[Stored data entries]

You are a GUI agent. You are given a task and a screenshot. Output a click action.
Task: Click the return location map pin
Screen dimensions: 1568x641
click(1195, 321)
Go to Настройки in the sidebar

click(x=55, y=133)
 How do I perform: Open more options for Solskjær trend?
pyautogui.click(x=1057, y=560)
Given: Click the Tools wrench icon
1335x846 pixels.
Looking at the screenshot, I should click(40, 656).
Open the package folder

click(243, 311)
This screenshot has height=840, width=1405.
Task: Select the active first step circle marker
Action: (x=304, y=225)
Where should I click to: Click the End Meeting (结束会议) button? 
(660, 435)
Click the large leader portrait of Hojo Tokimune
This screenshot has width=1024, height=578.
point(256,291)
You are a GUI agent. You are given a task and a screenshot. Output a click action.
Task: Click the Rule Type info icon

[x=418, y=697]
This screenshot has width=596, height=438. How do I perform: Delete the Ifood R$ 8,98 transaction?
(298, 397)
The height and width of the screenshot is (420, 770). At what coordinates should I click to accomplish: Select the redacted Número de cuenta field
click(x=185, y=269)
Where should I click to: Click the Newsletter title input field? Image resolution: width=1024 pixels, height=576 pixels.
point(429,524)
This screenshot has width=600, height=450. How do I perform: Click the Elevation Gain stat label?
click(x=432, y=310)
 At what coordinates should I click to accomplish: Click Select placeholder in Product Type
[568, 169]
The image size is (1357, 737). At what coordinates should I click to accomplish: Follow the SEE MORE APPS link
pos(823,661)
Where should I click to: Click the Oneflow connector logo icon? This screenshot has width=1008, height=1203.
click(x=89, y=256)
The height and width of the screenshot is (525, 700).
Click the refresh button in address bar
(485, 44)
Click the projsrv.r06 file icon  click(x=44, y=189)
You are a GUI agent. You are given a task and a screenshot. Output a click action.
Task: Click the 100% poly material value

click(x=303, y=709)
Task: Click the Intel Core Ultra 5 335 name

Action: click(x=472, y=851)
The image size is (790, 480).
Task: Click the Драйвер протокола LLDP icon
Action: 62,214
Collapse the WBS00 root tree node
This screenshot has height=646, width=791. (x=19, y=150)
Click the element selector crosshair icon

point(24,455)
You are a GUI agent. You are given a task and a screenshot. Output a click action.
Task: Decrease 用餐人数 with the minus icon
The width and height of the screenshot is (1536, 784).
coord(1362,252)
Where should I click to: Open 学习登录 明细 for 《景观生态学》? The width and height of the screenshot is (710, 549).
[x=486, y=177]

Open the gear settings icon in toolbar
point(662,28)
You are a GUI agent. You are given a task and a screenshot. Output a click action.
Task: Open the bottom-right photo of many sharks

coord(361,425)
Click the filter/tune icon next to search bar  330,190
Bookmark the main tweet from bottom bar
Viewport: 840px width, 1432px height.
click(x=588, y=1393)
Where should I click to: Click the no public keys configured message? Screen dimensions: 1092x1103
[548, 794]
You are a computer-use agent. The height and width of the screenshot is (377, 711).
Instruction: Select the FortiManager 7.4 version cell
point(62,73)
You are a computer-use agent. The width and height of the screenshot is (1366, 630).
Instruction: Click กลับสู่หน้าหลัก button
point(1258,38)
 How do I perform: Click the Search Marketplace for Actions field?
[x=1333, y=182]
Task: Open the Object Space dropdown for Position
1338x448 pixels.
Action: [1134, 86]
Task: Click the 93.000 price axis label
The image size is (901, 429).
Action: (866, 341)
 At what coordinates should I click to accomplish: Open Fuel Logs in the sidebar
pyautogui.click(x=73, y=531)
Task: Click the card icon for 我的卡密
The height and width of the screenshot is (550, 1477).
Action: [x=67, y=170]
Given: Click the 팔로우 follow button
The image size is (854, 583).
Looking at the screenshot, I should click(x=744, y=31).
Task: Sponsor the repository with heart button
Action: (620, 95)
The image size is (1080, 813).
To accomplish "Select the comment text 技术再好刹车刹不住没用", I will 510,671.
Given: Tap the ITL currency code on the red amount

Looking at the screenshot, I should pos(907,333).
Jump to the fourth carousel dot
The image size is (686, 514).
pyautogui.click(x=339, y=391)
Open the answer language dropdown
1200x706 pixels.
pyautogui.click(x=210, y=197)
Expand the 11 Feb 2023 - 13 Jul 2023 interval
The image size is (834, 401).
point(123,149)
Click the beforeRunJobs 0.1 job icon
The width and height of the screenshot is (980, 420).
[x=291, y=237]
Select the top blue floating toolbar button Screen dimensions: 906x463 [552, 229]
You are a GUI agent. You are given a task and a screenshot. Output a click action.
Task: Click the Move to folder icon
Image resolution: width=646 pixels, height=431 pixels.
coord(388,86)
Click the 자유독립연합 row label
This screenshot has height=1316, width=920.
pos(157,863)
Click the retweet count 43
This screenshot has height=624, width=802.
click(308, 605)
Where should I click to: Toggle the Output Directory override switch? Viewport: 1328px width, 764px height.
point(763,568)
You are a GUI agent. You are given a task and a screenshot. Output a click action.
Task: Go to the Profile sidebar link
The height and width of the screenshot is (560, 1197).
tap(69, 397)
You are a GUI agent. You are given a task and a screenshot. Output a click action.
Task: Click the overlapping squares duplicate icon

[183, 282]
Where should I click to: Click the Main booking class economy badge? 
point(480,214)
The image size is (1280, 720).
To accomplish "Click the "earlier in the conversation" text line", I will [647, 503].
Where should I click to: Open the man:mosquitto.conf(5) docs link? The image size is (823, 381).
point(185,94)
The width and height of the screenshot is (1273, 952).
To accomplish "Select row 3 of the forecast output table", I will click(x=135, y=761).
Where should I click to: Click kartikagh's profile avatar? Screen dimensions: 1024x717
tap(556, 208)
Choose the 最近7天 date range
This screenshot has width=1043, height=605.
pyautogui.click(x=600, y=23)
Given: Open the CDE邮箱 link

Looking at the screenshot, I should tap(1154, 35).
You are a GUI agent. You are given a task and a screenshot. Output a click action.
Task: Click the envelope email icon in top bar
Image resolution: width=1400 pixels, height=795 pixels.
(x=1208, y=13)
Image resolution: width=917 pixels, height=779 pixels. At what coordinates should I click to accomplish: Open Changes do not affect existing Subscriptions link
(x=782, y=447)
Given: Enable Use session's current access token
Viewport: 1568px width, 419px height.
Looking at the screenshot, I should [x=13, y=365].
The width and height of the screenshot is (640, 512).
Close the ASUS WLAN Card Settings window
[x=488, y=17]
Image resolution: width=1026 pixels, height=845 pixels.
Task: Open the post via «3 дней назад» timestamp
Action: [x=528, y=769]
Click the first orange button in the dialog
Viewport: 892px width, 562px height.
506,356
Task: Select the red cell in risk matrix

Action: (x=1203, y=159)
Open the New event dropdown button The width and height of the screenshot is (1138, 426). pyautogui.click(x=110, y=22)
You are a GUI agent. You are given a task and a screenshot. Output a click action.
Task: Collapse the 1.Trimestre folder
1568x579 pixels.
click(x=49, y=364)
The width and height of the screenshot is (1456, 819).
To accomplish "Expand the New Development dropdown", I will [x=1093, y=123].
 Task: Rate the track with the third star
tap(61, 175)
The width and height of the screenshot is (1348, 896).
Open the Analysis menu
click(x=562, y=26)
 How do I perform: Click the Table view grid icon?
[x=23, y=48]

EXERCISE GOAL>
A word-for-word transcription of the data above is required.

EXERCISE RESPONSE>
You are a GUI agent. You are given a task and a screenshot. Output a click action.
Task: Click the return location map pin
Screen dimensions: 1568x641
click(1195, 321)
Go to Настройки in the sidebar

click(x=55, y=133)
 How do I perform: Open more options for Solskjær trend?
pyautogui.click(x=1057, y=560)
Given: Click the Tools wrench icon
1335x846 pixels.
Looking at the screenshot, I should click(40, 656).
Open the package folder

click(243, 311)
This screenshot has height=840, width=1405.
Task: Select the active first step circle marker
Action: (x=304, y=225)
Where should I click to: Click the End Meeting (结束会议) button? 
(660, 435)
Click the large leader portrait of Hojo Tokimune
This screenshot has width=1024, height=578.
point(256,291)
You are a GUI agent. You are given a task and a screenshot. Output a click action.
Task: Click the Rule Type info icon

[x=418, y=697]
This screenshot has width=596, height=438. How do I perform: Delete the Ifood R$ 8,98 transaction?
(298, 397)
The height and width of the screenshot is (420, 770). At what coordinates should I click to accomplish: Select the redacted Número de cuenta field
click(x=185, y=269)
Where should I click to: Click the Newsletter title input field? Image resolution: width=1024 pixels, height=576 pixels.
point(429,524)
This screenshot has width=600, height=450. How do I perform: Click the Elevation Gain stat label?
click(x=432, y=310)
 At what coordinates should I click to accomplish: Click Select placeholder in Product Type
[568, 169]
The image size is (1357, 737). At what coordinates should I click to accomplish: Follow the SEE MORE APPS link
pos(823,661)
Where should I click to: Click the Oneflow connector logo icon? This screenshot has width=1008, height=1203.
click(x=89, y=256)
The height and width of the screenshot is (525, 700).
Click the refresh button in address bar
(485, 44)
Click the projsrv.r06 file icon  click(x=44, y=189)
You are a GUI agent. You are given a task and a screenshot. Output a click action.
Task: Click the 100% poly material value

click(x=303, y=709)
Task: Click the Intel Core Ultra 5 335 name

Action: click(x=472, y=851)
The image size is (790, 480).
Task: Click the Драйвер протокола LLDP icon
Action: 62,214
Collapse the WBS00 root tree node
This screenshot has height=646, width=791. (x=19, y=150)
Click the element selector crosshair icon

point(24,455)
You are a GUI agent. You are given a task and a screenshot. Output a click action.
Task: Decrease 用餐人数 with the minus icon
The width and height of the screenshot is (1536, 784).
coord(1362,252)
Where should I click to: Open 学习登录 明细 for 《景观生态学》? The width and height of the screenshot is (710, 549).
[x=486, y=177]

Open the gear settings icon in toolbar
point(662,28)
You are a GUI agent. You are given a task and a screenshot. Output a click action.
Task: Open the bottom-right photo of many sharks

coord(361,425)
Click the filter/tune icon next to search bar  330,190
Bookmark the main tweet from bottom bar
Viewport: 840px width, 1432px height.
click(x=588, y=1393)
Where should I click to: Click the no public keys configured message? Screen dimensions: 1092x1103
[548, 794]
You are a computer-use agent. The height and width of the screenshot is (377, 711).
Instruction: Select the FortiManager 7.4 version cell
point(62,73)
You are a computer-use agent. The width and height of the screenshot is (1366, 630).
Instruction: Click กลับสู่หน้าหลัก button
point(1258,38)
 How do I perform: Click the Search Marketplace for Actions field?
[x=1333, y=182]
Task: Open the Object Space dropdown for Position
1338x448 pixels.
Action: [1134, 86]
Task: Click the 93.000 price axis label
The image size is (901, 429).
Action: (866, 341)
 At what coordinates should I click to accomplish: Open Fuel Logs in the sidebar
pyautogui.click(x=73, y=531)
Task: Click the card icon for 我的卡密
The height and width of the screenshot is (550, 1477).
Action: [x=67, y=170]
Given: Click the 팔로우 follow button
The image size is (854, 583).
Looking at the screenshot, I should click(x=744, y=31).
Task: Sponsor the repository with heart button
Action: (620, 95)
The image size is (1080, 813).
To accomplish "Select the comment text 技术再好刹车刹不住没用", I will 510,671.
Given: Tap the ITL currency code on the red amount

Looking at the screenshot, I should pos(907,333).
Jump to the fourth carousel dot
The image size is (686, 514).
pyautogui.click(x=339, y=391)
Open the answer language dropdown
1200x706 pixels.
pyautogui.click(x=210, y=197)
Expand the 11 Feb 2023 - 13 Jul 2023 interval
The image size is (834, 401).
point(123,149)
Click the beforeRunJobs 0.1 job icon
The width and height of the screenshot is (980, 420).
[x=291, y=237]
Select the top blue floating toolbar button Screen dimensions: 906x463 [552, 229]
You are a GUI agent. You are given a task and a screenshot. Output a click action.
Task: Click the Move to folder icon
Image resolution: width=646 pixels, height=431 pixels.
coord(388,86)
Click the 자유독립연합 row label
This screenshot has height=1316, width=920.
pos(157,863)
Click the retweet count 43
This screenshot has height=624, width=802.
click(308, 605)
Where should I click to: Toggle the Output Directory override switch? Viewport: 1328px width, 764px height.
point(763,568)
You are a GUI agent. You are given a task and a screenshot. Output a click action.
Task: Go to the Profile sidebar link
The height and width of the screenshot is (560, 1197).
tap(69, 397)
You are a GUI agent. You are given a task and a screenshot. Output a click action.
Task: Click the overlapping squares duplicate icon

[183, 282]
Where should I click to: Click the Main booking class economy badge? 
point(480,214)
The image size is (1280, 720).
To accomplish "Click the "earlier in the conversation" text line", I will [647, 503].
Where should I click to: Open the man:mosquitto.conf(5) docs link? The image size is (823, 381).
point(185,94)
The width and height of the screenshot is (1273, 952).
To accomplish "Select row 3 of the forecast output table", I will click(x=135, y=761).
Where should I click to: Click kartikagh's profile avatar? Screen dimensions: 1024x717
tap(556, 208)
Choose the 最近7天 date range
This screenshot has width=1043, height=605.
pyautogui.click(x=600, y=23)
Given: Open the CDE邮箱 link

Looking at the screenshot, I should tap(1154, 35).
You are a GUI agent. You are given a task and a screenshot. Output a click action.
Task: Click the envelope email icon in top bar
Image resolution: width=1400 pixels, height=795 pixels.
(x=1208, y=13)
Image resolution: width=917 pixels, height=779 pixels. At what coordinates should I click to accomplish: Open Changes do not affect existing Subscriptions link
(x=782, y=447)
Given: Enable Use session's current access token
Viewport: 1568px width, 419px height.
Looking at the screenshot, I should [x=13, y=365].
The width and height of the screenshot is (640, 512).
Close the ASUS WLAN Card Settings window
[x=488, y=17]
Image resolution: width=1026 pixels, height=845 pixels.
Task: Open the post via «3 дней назад» timestamp
Action: [x=528, y=769]
Click the first orange button in the dialog
Viewport: 892px width, 562px height.
506,356
Task: Select the red cell in risk matrix

Action: (x=1203, y=159)
Open the New event dropdown button The width and height of the screenshot is (1138, 426). pyautogui.click(x=110, y=22)
You are a GUI agent. You are given a task and a screenshot. Output a click action.
Task: Collapse the 1.Trimestre folder
1568x579 pixels.
click(x=49, y=364)
The width and height of the screenshot is (1456, 819).
To accomplish "Expand the New Development dropdown", I will [x=1093, y=123].
 Task: Rate the track with the third star
tap(61, 175)
The width and height of the screenshot is (1348, 896).
Open the Analysis menu
click(x=562, y=26)
 How do I perform: Click the Table view grid icon?
[x=23, y=48]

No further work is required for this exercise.